Task statement
Count the lines in the items below that contain the string "showing", matching case exactly, and reply with only that number.

Supplied data
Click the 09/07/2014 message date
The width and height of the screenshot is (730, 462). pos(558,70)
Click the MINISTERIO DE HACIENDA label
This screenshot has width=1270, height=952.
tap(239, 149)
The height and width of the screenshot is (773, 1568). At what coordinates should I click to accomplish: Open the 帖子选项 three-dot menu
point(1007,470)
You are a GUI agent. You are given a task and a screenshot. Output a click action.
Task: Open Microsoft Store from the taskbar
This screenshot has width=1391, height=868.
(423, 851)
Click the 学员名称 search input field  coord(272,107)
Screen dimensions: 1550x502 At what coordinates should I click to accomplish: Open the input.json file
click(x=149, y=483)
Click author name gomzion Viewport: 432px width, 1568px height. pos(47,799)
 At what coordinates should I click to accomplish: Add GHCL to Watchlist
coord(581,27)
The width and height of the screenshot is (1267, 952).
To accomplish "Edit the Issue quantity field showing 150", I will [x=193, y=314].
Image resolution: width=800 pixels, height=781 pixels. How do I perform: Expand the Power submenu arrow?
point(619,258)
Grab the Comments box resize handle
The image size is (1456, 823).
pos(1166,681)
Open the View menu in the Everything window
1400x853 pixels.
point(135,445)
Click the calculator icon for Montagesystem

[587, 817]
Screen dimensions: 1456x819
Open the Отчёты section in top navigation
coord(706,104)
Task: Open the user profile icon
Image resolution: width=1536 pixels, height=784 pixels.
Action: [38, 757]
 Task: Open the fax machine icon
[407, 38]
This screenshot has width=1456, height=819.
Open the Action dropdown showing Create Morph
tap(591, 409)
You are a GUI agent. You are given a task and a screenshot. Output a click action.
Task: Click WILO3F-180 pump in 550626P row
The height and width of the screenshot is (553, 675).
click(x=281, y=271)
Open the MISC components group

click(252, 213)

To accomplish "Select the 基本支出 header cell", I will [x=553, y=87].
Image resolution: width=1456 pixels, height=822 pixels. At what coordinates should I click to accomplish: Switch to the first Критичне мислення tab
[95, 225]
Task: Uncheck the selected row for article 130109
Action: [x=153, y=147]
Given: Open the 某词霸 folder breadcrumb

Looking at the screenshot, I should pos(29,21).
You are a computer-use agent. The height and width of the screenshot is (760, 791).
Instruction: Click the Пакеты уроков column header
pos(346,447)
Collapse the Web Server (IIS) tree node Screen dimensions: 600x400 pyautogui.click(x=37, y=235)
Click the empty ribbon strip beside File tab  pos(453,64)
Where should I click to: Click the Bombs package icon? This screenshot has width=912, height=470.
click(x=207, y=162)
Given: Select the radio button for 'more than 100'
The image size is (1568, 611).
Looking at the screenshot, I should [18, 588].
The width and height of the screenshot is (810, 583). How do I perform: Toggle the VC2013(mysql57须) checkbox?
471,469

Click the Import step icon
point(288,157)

Completed exercise
2